Let’s just say this is the first time he actually saves me, but I have a great many fantasies that all start out with him rescuing me from this danger or that danger. My repertoire includes hostage situations, near misses from busses and trains, kidnappings, and unrest in the streets. I occasionally think about being lost in the woods only to see his perfect form crest a hill to rescue me. When the heroines in the books I read are rescued by the heroes, I am the heroine and Grant Stone is always the hero.
In all my daydreams, night dreams, and other dreams, something always follows my rescue.
I can say if you somehow magically see all of my fantasies from start to finish one right after the other. I’d end up embarrassed about the adolescent schoolgirl rom-com stuff, giggly about the more recent contemporary romance inclinations, and utterly horrified that anyone knows about the fantasies that involve post-rescue activity far more fit for movies with titles likeEighteen-Year-Old Girl Fucked Hard by CoporTeen Services Older Man.
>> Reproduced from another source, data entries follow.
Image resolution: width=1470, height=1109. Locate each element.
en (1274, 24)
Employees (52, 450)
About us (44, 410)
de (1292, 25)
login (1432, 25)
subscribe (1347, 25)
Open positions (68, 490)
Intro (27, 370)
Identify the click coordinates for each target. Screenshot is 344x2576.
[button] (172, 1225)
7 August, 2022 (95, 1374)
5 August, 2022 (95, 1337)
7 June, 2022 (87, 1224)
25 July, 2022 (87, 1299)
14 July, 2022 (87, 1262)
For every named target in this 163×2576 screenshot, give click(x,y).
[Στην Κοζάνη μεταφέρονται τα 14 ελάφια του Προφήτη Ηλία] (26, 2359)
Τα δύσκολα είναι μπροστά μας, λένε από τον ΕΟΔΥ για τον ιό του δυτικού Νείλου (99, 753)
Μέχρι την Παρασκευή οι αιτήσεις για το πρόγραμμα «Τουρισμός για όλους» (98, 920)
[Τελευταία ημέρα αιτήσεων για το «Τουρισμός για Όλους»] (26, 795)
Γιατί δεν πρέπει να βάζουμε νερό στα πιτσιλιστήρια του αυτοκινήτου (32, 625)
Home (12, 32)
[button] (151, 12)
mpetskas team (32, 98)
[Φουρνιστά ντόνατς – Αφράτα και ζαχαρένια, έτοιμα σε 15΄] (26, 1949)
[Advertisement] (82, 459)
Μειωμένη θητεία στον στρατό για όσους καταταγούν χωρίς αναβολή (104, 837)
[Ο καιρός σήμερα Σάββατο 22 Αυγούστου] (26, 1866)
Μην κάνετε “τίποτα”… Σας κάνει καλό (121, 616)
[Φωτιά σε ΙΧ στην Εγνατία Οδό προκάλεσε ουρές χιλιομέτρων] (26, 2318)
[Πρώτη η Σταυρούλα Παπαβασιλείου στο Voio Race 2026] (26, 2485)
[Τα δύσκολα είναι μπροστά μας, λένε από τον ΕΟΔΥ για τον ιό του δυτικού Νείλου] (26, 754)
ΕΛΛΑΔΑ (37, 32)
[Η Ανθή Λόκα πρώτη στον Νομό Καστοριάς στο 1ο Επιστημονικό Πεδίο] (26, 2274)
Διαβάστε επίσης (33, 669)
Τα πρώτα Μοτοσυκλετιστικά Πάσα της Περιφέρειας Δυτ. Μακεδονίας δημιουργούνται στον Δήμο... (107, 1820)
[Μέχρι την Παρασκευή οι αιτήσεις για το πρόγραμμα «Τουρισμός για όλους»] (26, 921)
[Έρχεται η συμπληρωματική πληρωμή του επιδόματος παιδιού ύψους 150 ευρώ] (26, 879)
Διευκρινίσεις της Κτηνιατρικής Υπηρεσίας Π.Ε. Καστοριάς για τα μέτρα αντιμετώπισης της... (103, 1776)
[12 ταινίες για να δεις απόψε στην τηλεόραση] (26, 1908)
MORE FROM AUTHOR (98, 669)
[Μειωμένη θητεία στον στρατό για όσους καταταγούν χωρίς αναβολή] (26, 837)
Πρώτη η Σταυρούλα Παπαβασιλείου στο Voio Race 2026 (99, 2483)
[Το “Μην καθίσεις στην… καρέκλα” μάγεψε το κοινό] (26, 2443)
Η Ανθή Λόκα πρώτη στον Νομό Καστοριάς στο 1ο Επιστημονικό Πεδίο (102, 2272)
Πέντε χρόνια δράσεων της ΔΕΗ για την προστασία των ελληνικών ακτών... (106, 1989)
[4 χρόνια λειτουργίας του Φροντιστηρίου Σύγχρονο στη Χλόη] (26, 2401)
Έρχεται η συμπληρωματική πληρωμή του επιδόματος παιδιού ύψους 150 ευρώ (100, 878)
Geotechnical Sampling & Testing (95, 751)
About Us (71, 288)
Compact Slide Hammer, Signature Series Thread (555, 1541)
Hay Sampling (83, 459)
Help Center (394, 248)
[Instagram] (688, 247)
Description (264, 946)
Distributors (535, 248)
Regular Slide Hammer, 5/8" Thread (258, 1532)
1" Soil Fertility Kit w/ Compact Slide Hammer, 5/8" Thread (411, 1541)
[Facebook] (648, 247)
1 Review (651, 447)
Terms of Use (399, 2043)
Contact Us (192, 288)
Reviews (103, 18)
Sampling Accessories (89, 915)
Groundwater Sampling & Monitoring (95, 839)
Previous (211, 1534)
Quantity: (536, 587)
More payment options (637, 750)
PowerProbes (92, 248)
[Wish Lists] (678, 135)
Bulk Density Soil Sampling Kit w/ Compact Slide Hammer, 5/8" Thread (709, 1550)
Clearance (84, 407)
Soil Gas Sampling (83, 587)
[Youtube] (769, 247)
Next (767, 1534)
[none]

Yeah, I sometimes watch those movies. Whenever I do, I think of Grant. I think of Grant and imagine myself in those movies. I certainly don’t have any experience of my own to imagine. That’s doubly dumb if you consider that I don’t have the skinny, perfect bodies of any of the girls in those movies. Nice people call me curvy or voluptuous. Mean people call me, well, much meaner things. Go ahead and really think of me as stupid but I’m saving myself for him.
Or my husband, I guess, if I ever finally accept that I can’t have Grant…an admission of sanity that won’t come anytime soon.
But in all the fantasy rescues, all the times I owe Grant Stone my life, not once do I imagine that what happens next is me waiting nervously and guiltily in the passenger seat and hoping like hell my father doesn’t find out about the rescue.
My God, I’m stupid!
I know I ought to feel stupid for putting myself in that situation. I’d like to say that’s why I feel stupid now but if I do, I’ll be lying. I mean, I guess it’s fair to say it never occurs to me a guy might want a girl like me. I mean, I guess in general I don’t imagine anyone having ulterior, sexual motives when I’m the girl in question. Still, I know I ought to feel stupid about that. I don’t. It’s another reason. I feel stupid because my nipples are hard as hell despite my nervousness as I think about the way Grant’s body moved, how he dealt with… with… My God, I don’t even know those guys’ names! I put myself in danger with guys I don’t know and my reaction is just to consider how images of Grant rescuing me will provide fresh, new direction to fantasies when I manage to get some time alone.
“Get up and out of the car, Mack,” Grant says, opening the door to his place, not mine. It makes me hope he’s not going to tell my dad. He’s the only person who calls me Mack. I don’t know why he settles on that. My parents call me by my full name. I’m Kenzie to my friends.
I stare at him for a second and then ask, “What happens next?”